* [Exercise goal]:
Would you retype every line below without changing anything?

* [Entries provided]:

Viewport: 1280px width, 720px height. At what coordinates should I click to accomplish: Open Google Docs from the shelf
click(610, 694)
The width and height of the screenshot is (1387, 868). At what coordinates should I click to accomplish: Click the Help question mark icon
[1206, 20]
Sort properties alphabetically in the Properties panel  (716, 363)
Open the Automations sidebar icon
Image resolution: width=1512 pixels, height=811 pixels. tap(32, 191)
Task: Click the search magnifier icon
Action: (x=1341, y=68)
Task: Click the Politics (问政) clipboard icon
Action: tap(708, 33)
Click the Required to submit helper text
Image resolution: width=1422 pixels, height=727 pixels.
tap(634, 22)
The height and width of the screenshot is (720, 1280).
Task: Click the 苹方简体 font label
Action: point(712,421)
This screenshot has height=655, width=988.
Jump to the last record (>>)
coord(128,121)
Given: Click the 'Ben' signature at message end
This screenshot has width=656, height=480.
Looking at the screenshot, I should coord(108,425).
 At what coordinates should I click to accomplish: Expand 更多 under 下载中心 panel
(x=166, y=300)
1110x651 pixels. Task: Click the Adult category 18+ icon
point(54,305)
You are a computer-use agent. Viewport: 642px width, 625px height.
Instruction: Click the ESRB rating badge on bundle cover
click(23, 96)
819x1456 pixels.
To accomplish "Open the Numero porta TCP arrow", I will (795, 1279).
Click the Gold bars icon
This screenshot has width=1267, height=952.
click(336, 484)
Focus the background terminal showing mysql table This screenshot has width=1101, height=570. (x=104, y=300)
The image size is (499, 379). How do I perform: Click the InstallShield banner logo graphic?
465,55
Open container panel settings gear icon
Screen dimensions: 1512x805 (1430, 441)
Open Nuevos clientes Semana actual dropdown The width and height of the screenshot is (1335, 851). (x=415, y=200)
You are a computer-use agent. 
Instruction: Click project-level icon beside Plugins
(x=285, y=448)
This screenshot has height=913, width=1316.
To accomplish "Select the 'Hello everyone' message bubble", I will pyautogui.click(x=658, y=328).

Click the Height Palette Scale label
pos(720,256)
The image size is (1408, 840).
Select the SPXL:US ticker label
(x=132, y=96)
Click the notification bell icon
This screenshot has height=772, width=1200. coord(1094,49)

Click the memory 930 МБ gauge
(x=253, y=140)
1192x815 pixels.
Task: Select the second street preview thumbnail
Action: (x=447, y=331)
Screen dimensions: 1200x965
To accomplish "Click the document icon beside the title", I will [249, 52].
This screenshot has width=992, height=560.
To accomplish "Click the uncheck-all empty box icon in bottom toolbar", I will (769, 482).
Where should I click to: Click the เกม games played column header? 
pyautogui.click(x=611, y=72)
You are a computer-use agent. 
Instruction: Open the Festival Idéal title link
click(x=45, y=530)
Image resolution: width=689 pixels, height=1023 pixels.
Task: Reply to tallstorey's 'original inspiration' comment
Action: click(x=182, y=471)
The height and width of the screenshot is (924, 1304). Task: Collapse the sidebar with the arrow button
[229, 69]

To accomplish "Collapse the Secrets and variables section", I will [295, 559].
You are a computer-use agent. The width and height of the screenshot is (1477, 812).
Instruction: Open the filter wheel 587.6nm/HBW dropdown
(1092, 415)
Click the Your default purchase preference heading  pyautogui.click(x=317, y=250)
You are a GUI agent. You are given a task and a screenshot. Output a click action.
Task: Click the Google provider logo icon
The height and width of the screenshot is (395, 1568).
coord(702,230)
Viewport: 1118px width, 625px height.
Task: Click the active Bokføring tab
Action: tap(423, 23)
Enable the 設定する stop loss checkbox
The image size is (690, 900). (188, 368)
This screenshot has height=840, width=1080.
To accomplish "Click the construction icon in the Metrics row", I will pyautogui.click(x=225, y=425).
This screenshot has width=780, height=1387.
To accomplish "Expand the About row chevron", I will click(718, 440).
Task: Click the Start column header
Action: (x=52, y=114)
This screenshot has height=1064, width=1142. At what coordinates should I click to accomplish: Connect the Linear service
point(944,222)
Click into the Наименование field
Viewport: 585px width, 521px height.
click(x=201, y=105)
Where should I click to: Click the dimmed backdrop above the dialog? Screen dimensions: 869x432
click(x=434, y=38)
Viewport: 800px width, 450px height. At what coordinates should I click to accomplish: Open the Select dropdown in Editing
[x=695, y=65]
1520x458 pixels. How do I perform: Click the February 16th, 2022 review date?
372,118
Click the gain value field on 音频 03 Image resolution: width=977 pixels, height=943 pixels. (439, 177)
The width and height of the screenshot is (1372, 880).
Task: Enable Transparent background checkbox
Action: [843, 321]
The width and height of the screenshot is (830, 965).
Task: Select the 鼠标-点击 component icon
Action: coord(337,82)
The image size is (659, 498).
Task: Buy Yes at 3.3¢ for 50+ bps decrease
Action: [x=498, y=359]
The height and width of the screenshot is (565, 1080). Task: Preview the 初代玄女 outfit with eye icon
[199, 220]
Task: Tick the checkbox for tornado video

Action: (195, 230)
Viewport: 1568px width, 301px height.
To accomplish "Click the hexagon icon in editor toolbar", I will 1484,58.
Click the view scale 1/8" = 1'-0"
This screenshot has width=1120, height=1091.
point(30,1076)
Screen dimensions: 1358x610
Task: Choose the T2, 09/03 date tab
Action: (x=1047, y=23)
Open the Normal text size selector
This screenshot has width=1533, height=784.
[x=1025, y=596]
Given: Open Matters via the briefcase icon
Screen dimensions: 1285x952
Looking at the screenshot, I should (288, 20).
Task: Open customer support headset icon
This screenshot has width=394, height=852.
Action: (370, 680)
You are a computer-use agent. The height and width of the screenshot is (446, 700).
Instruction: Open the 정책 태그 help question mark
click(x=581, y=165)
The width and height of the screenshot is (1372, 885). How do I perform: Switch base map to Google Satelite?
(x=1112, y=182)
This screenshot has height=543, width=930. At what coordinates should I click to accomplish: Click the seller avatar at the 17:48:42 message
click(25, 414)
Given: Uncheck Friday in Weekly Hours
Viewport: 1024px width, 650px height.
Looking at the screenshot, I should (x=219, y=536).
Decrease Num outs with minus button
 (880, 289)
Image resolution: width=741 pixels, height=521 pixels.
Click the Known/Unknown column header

* [Task response]:
Viewport: 1280px width, 720px height. At what coordinates should I click to accomplish: Open Google Docs from the shelf
click(610, 694)
The width and height of the screenshot is (1387, 868). At what coordinates should I click to accomplish: Click the Help question mark icon
[1206, 20]
Sort properties alphabetically in the Properties panel  (716, 363)
Open the Automations sidebar icon
Image resolution: width=1512 pixels, height=811 pixels. tap(32, 191)
Task: Click the search magnifier icon
Action: (x=1341, y=68)
Task: Click the Politics (问政) clipboard icon
Action: tap(708, 33)
Click the Required to submit helper text
Image resolution: width=1422 pixels, height=727 pixels.
tap(634, 22)
The height and width of the screenshot is (720, 1280).
Task: Click the 苹方简体 font label
Action: point(712,421)
This screenshot has height=655, width=988.
Jump to the last record (>>)
coord(128,121)
Given: Click the 'Ben' signature at message end
This screenshot has width=656, height=480.
Looking at the screenshot, I should coord(108,425).
 At what coordinates should I click to accomplish: Expand 更多 under 下载中心 panel
(x=166, y=300)
1110x651 pixels. Task: Click the Adult category 18+ icon
point(54,305)
You are a computer-use agent. Viewport: 642px width, 625px height.
Instruction: Click the ESRB rating badge on bundle cover
click(23, 96)
819x1456 pixels.
To accomplish "Open the Numero porta TCP arrow", I will (795, 1279).
Click the Gold bars icon
This screenshot has width=1267, height=952.
click(336, 484)
Focus the background terminal showing mysql table This screenshot has width=1101, height=570. (x=104, y=300)
The image size is (499, 379). How do I perform: Click the InstallShield banner logo graphic?
465,55
Open container panel settings gear icon
Screen dimensions: 1512x805 (1430, 441)
Open Nuevos clientes Semana actual dropdown The width and height of the screenshot is (1335, 851). (x=415, y=200)
You are a computer-use agent. 
Instruction: Click project-level icon beside Plugins
(x=285, y=448)
This screenshot has height=913, width=1316.
To accomplish "Select the 'Hello everyone' message bubble", I will pyautogui.click(x=658, y=328).

Click the Height Palette Scale label
pos(720,256)
The image size is (1408, 840).
Select the SPXL:US ticker label
(x=132, y=96)
Click the notification bell icon
This screenshot has height=772, width=1200. coord(1094,49)

Click the memory 930 МБ gauge
(x=253, y=140)
1192x815 pixels.
Task: Select the second street preview thumbnail
Action: (x=447, y=331)
Screen dimensions: 1200x965
To accomplish "Click the document icon beside the title", I will [249, 52].
This screenshot has width=992, height=560.
To accomplish "Click the uncheck-all empty box icon in bottom toolbar", I will (769, 482).
Where should I click to: Click the เกม games played column header? 
pyautogui.click(x=611, y=72)
You are a computer-use agent. 
Instruction: Open the Festival Idéal title link
click(x=45, y=530)
Image resolution: width=689 pixels, height=1023 pixels.
Task: Reply to tallstorey's 'original inspiration' comment
Action: click(x=182, y=471)
The height and width of the screenshot is (924, 1304). Task: Collapse the sidebar with the arrow button
[229, 69]

To accomplish "Collapse the Secrets and variables section", I will [295, 559].
You are a computer-use agent. The width and height of the screenshot is (1477, 812).
Instruction: Open the filter wheel 587.6nm/HBW dropdown
(1092, 415)
Click the Your default purchase preference heading  pyautogui.click(x=317, y=250)
You are a GUI agent. You are given a task and a screenshot. Output a click action.
Task: Click the Google provider logo icon
The height and width of the screenshot is (395, 1568).
coord(702,230)
Viewport: 1118px width, 625px height.
Task: Click the active Bokføring tab
Action: tap(423, 23)
Enable the 設定する stop loss checkbox
The image size is (690, 900). (188, 368)
This screenshot has height=840, width=1080.
To accomplish "Click the construction icon in the Metrics row", I will pyautogui.click(x=225, y=425).
This screenshot has width=780, height=1387.
To accomplish "Expand the About row chevron", I will click(718, 440).
Task: Click the Start column header
Action: (x=52, y=114)
This screenshot has height=1064, width=1142. At what coordinates should I click to accomplish: Connect the Linear service
point(944,222)
Click into the Наименование field
Viewport: 585px width, 521px height.
click(x=201, y=105)
Where should I click to: Click the dimmed backdrop above the dialog? Screen dimensions: 869x432
click(x=434, y=38)
Viewport: 800px width, 450px height. At what coordinates should I click to accomplish: Open the Select dropdown in Editing
[x=695, y=65]
1520x458 pixels. How do I perform: Click the February 16th, 2022 review date?
372,118
Click the gain value field on 音频 03 Image resolution: width=977 pixels, height=943 pixels. (439, 177)
The width and height of the screenshot is (1372, 880).
Task: Enable Transparent background checkbox
Action: [843, 321]
The width and height of the screenshot is (830, 965).
Task: Select the 鼠标-点击 component icon
Action: coord(337,82)
The image size is (659, 498).
Task: Buy Yes at 3.3¢ for 50+ bps decrease
Action: [x=498, y=359]
The height and width of the screenshot is (565, 1080). Task: Preview the 初代玄女 outfit with eye icon
[199, 220]
Task: Tick the checkbox for tornado video

Action: (195, 230)
Viewport: 1568px width, 301px height.
To accomplish "Click the hexagon icon in editor toolbar", I will 1484,58.
Click the view scale 1/8" = 1'-0"
This screenshot has width=1120, height=1091.
point(30,1076)
Screen dimensions: 1358x610
Task: Choose the T2, 09/03 date tab
Action: (x=1047, y=23)
Open the Normal text size selector
This screenshot has width=1533, height=784.
[x=1025, y=596]
Given: Open Matters via the briefcase icon
Screen dimensions: 1285x952
Looking at the screenshot, I should (288, 20).
Task: Open customer support headset icon
This screenshot has width=394, height=852.
Action: (370, 680)
You are a computer-use agent. The height and width of the screenshot is (446, 700).
Instruction: Open the 정책 태그 help question mark
click(x=581, y=165)
The width and height of the screenshot is (1372, 885). How do I perform: Switch base map to Google Satelite?
(x=1112, y=182)
This screenshot has height=543, width=930. At what coordinates should I click to accomplish: Click the seller avatar at the 17:48:42 message
click(25, 414)
Given: Uncheck Friday in Weekly Hours
Viewport: 1024px width, 650px height.
Looking at the screenshot, I should (x=219, y=536).
Decrease Num outs with minus button
 (880, 289)
Image resolution: width=741 pixels, height=521 pixels.
Click the Known/Unknown column header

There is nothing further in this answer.